Roth und Tremsal erzählen – schauspielerisch stark und souverän inszeniert – von der tragischen Endphase von Muehls Kommune, die zufällig in die Endphase eines anderen Gesellschaftstraums fällt, die des real existierenden Sozialismus. Denn während die 14-jährige Jeanne sich ihrer Coming-of-Age-Phase hingibt und von ihrem Umfeld entfremdet, indem sie sich in den ebenfalls renitenten, etwas älteren Mitkommunarden Jean (Leo Altaras) verliebt und damit das Gebot »Sex ist erlaubt, aber Liebe verboten« bricht, öffnen sich die ungarischen Grenzen, erzählen Tremsal und Roth also gleich auf zwei Ebenen von Heimatverlusten.
Dass diesen Verlusten immer auch der Verlust eines Traumes vorausgeht, der Verlust einer Utopie, das machen Roth und Tremsal vor allem auf der gesellschaftlichen Mikro-Ebene ihrer Erzählung deutlich.

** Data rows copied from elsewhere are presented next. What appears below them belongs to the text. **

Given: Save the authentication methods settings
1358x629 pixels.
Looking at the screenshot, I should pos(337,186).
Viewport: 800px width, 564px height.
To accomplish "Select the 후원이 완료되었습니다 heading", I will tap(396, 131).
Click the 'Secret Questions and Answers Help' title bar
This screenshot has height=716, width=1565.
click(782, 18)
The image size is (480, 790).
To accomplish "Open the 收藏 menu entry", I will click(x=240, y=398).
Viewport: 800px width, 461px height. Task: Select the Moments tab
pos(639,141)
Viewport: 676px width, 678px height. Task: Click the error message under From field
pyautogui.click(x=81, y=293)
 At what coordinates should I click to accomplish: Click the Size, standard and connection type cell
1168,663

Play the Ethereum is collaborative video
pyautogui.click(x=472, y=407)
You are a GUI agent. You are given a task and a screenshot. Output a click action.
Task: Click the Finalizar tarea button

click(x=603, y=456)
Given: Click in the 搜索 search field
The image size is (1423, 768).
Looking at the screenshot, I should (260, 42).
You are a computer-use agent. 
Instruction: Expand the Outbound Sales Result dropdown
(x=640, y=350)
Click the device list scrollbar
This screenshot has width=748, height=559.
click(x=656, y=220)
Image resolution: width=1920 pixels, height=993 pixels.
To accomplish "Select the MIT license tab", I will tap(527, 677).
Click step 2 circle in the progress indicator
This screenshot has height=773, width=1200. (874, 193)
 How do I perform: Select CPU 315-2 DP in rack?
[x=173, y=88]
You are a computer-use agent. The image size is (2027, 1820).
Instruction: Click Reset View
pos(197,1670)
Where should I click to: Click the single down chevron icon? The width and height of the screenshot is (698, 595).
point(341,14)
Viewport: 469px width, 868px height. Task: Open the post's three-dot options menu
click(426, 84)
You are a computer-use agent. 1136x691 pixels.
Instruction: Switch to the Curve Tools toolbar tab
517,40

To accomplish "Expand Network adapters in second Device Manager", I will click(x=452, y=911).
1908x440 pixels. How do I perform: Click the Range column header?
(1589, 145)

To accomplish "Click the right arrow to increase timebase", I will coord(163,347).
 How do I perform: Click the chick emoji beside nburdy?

Sie fokussieren in starken, energetisch ausgespielten Szenen, zum einen auf die gruppendynamischen Rituale der Kommune und die ursprünglichen 1968er-Ideale und demonstrieren gleichzeitig das, was davon übrig geblieben ist, dass transparente Hierarchien dann doch nicht vor hierarchischem Denken und Handeln schützen, dass Macht dann doch immer korrumpiert und Freiheit zu Gefangenschaft wird.
Tremsal und Roth sprechen nie von Muehl, sondern immer nur von Otto – dessen irres Charisma Clemens Schick furchterregend verkörpert – und schaffen damit eine allgemeingültige, ahistorische Schnittstelle, die gerade in Verbindung mit den assoziativen Verweisen auf die sich öffnenden Grenzen und ein neues Europa auf so subtile wie überzeugende Weise offen legt, dass eine Kommune nicht anders funktioniert als heutige Querdenker-Blasen oder die im gegenwärtigen Nachrichtenfluss regelmäßig aufpoppenden 12-Stämme-Abgründe. Damit machen Roth und Tremsal aber auch klar, dass das Ende des geteilten, alten Europas niemals ein Heilsversprechen war, sondern der Beginn eines gnadenlosen Selbstfindungs- und Emanzipationsprozesses, der so destruktiv wie heilsam auf kommunaler Ebene genauso stattfindet und funktioniert wie auf der europaweiten Ebene.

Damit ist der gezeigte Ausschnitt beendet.